Trecho selecionado –
****************

Desde 2023, a Polícia Federal tem ido às ruas para reunir provas contra suspeitos de participação nos ataques às sedes do Congresso, da Presidência da República e do Supremo Tribunal Federal (STF), ocorridos em 8 de janeiro daquele ano.
Foram 26 operações desde então, divididas entre duas frentes: 25 fases da Lesa Pátria e 1 fase da Tempus Veritati (Hora da Verdade). A primeira a ser deflagrada foi a Lesa Pátria, que teve como alvo participantes dos ataques, financiadores deles e agentes públicos que não agiram para evitá-lo.
Já a Tempus Veritatis, deflagrada no início de 2024, investiga os participantes de uma tentativa de golpe de Estado para manter Bolsonaro no poder. Seus alvos são o próprio ex-presidente, além de ex-ministros, ex-assessores e militares.
Segundo a PF, havia interlocução entre lideranças de manifestações antidemocráticas e integrantes do governo do ex-presidente, inclusive com a participação de militares, para respaldar ataques às instituições — e havia a intenção de que manifestações fossem direcionadas fisicamente contra o STF e o Congresso
No último domingo (25), Bolsonaro — que é investigado na Tempus Veritatis — defendeu anistia aos presos pelo 8 de janeiro, alvos da Lesa Pátria.

****************

Trabalho solicitado –
• a. Com base no trecho selecionado, responda:
(i) Quantas operações a Polícia Federal realizou desde 2023, segundo o texto?
(ii) Qual das duas frentes de investigação foi deflagrada primeiro?
(iii) O que Bolsonaro defendeu no último domingo (25)?
• b. Dê prosseguimento ao texto sobre as investigações da Polícia Federal acerca do 8 de janeiro, partindo do ponto em que ele termina.

Dados de origem –
****************

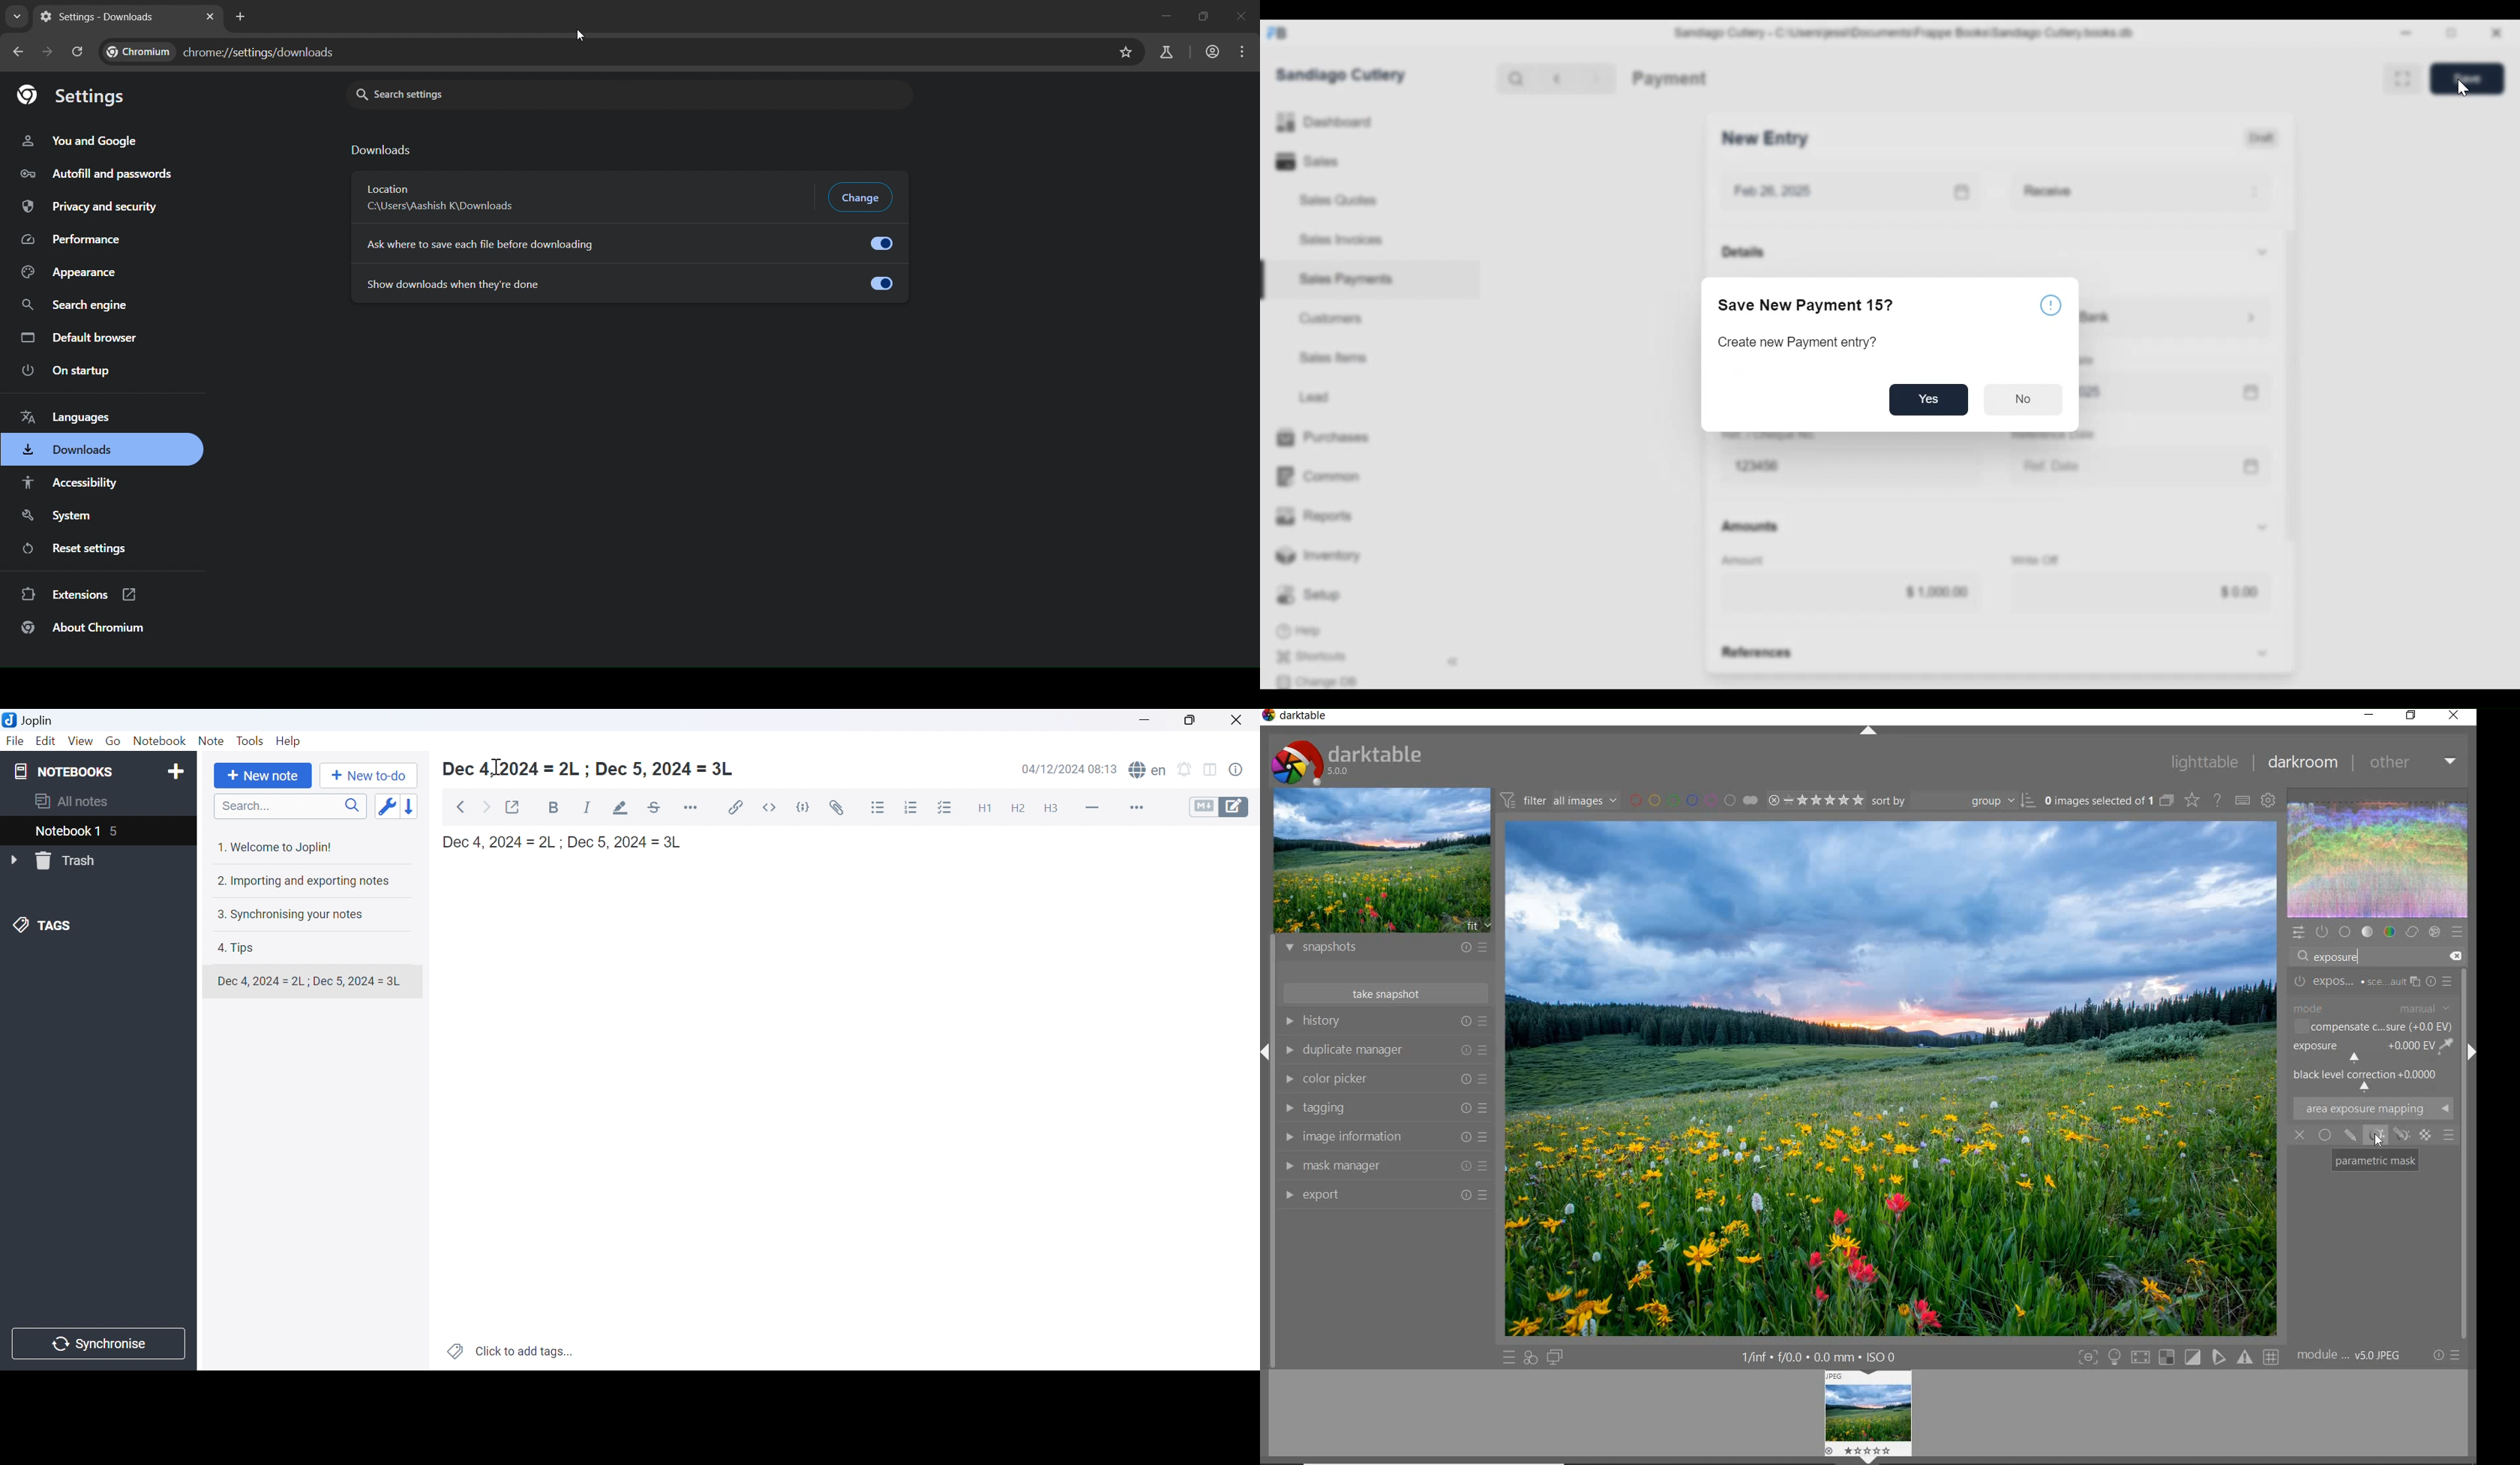 The height and width of the screenshot is (1484, 2520). Describe the element at coordinates (620, 807) in the screenshot. I see `Highlight` at that location.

****************

Respostas por tarefa –
• a.
(i) 26 operações.
(ii) A Lesa Pátria.
(iii) Anistia aos presos pelo 8 de janeiro.

• b.
Operação Lesa Pátria
General da reserva Ridauto Lúcio Fernandes, Antônio Cláudio Alves Ferreira e Maria de Fátima Mendonça Jacinto Souza nos atos de 8 de janeiro de 2023. — Foto: g1
- Primeira operação: 20 de janeiro de 2023.
- Alvos: participantes, financiadores e organizadores dos ataques de 8 de janeiro, além de autoridades, por suposta omissão.
- Crimes investigados: abolição violenta do Estado Democrático de Direito, golpe de Estado, dano qualificado, associação criminosa, incitação ao crime, destruição, deterioração ou inutilização de bem especialmente protegido, entre outros.
- Número de fases: 25.
Levantamento do g1 feito com base em dados da Polícia Federal mostra que nas 25 fases da Operação Lesa Pátria foram expedidos 396 mandados de busca e apreensão e 116 de prisão —número que inclui prisões preventivas e temporárias.
No entanto, os dados obtidos por meio de balanço divulgado pela própria PF e que cobre até a 23ª fase, quando somados os mandados das etapas 24 e 25, indicam ter havido 347 mandados de busca e apreensão e 100 de prisão.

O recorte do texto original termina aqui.